Pascual-Leone’s research capitalizes on the idea that the brain isn’t as rigid and inflexible as once thought. Back in the 80s, he was involved in pioneering work in epileptic patients that helped prove that the brain is “plastic,” adapting continuously as we go about our daily lives. While his goal at first was to map areas of the brain that controlled certain critical functions, like language and memory, Pascual-Leone became intrigued with the possibility of exploiting the brain’s adaptive abilities for therapeutic purposes. “This capacity for dynamic change is a double-edged sword,” he notes. “There is no reason to believe that the changes will be good. So the challenge is not to activate plasticity— there’s nothing to activate; it’s already on—but rather to guide it, to suppress those changes that are going to hamper recovery or promote disease and to enhance those changes that are going to promote health.”

So how exactly do you go about altering how the brain works? Because brain cells, or neurons, communicate through a process controlled by electrical and chemical signals, applying an electric current to an area of the brain can affect how these cells do their job. In the past, the only way to study these effects was to place an electrode directly on the brain itself in patients already undergoing open-skull surgery. But with the advent of high-speed electronics and advanced imaging came a new, noninvasive technique called “transcranial magnetic stimulation” (TMS), which has become the cornerstone of Pascual-Leone’s research. TMS uses a high-speed electrical device held near the head to generate a magnetic field, which in turn creates a current far below the scalp’s surface. “So really magnetic stimulation is a misnomer,” says Pascual-Leone. “It’s not the magnetic field that stimulates. It’s only bridging the skin and the skull and then inducing current in the brain.” By aiming this current at certain specific areas of the brain, researchers can stimulate or block the activity of certain neuronal pathways that may be involved in disease.

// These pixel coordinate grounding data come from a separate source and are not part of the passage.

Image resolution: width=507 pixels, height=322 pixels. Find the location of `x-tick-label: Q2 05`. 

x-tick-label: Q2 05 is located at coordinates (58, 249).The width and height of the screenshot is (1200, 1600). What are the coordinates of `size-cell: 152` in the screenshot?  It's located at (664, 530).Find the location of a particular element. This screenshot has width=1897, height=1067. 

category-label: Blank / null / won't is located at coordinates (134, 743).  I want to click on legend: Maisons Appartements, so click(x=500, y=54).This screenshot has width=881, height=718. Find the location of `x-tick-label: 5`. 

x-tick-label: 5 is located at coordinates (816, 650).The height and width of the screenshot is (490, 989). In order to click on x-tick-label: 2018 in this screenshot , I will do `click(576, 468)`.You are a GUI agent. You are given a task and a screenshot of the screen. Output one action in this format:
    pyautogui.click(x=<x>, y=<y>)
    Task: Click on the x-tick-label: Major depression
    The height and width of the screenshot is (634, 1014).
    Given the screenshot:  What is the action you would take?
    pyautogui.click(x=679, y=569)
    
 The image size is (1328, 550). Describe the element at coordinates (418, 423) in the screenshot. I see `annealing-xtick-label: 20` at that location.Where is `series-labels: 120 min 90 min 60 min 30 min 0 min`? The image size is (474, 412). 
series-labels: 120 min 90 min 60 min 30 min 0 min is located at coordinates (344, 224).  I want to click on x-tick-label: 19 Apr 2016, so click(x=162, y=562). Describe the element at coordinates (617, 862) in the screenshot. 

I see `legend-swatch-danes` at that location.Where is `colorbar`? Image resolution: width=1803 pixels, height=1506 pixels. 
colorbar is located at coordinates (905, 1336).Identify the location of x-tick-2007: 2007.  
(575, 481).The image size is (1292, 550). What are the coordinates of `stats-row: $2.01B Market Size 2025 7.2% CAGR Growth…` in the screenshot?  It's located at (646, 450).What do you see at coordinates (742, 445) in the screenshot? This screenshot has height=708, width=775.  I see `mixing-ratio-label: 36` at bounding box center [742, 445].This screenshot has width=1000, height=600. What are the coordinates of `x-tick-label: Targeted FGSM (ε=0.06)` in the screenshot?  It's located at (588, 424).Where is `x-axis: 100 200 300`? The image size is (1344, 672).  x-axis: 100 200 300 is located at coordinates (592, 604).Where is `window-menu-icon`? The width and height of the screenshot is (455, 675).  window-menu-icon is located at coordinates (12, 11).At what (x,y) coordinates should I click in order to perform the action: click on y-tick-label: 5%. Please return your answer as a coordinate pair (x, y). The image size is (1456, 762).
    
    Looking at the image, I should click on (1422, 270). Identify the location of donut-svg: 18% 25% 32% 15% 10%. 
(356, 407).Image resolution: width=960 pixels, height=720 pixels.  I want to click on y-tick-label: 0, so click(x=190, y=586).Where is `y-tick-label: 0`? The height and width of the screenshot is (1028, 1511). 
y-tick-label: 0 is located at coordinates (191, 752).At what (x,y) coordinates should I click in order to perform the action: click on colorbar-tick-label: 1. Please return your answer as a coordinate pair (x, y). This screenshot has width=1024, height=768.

With TMS, combined with advanced imaging like MRI scans to view its impact, Pascual-Leone has gleaned a wealth of information about how brains—both healthy and ailing—function. More importantly, he has created a therapeutic option that can be guided both by the disease itself and how it manifests itself in a specific patient, reducing potential side effects and increasing efficacy. “And what is particularly appealing to me,” he notes, “is the idea that if we can do this in one condition, then I think we can assume that we can probably do it in any other condition as long as we know what the network is that needs to be targeted and in what direction it needs to be affected.” That, of course, is the trick. But already Pascual-Leone, one of a handful of U.S.-based researchers using this technology, has shown encouraging results in depression, stroke-related disorders, epilepsy, autism, and chronic pain, to name a few, and has just begun exploring new targets in addictive behaviors.

Pascual-Leone’s accomplishments have recently caught the eye of the press and philanthropists alike. Just as articles on his work graced the pages of Time and Newsweek, longstanding supporters of BIDMC, Helaine Berenson Allen and Theodore Berenson, pledged a $1 million gift to create the Berenson-Allen Center for Noninvasive Brain Stimulation at the medical center, which Pascual-Leone will direct. “My brother and I were extremely impressed with the depth and breadth of Alvaro’s work,” says Allen. “Given our long relationship with Beth Israel Deaconess, we weren’t surprised at all that this kind of innovation and creativity was taking place at the medical center.”

Pascual-Leone, who says he is “indebted” to Allen and Berenson for their generosity, believes that scientists today also need to be practical business people, who have an obligation to realize a return on any investment made on their work. “And an aspect of the return is, of course, do the ideas translate into something that helps people—at least that’s my own measure of accountability,” he says. “But the other is do they help generate more funds to train people, pursue more studies, develop new technologies, and so forth. So I see this as the kind of gift that will prove to be a fantastic return on investment at all those levels.”

While he hopes that the creation of the new center will inspire others to sponsor his work, Pascual-Leone is already thankful for the reward that few cognitive neurophysiology researchers ever receive—translation of his scientific efforts into successful clinical applications. As the FDA considers the approval of the use of TMS for the treatment of depression and other diseases, he smiles, “It’s a really unique gift that patients give us in allowing us to take care of them and to apply some novel ideas to their care.”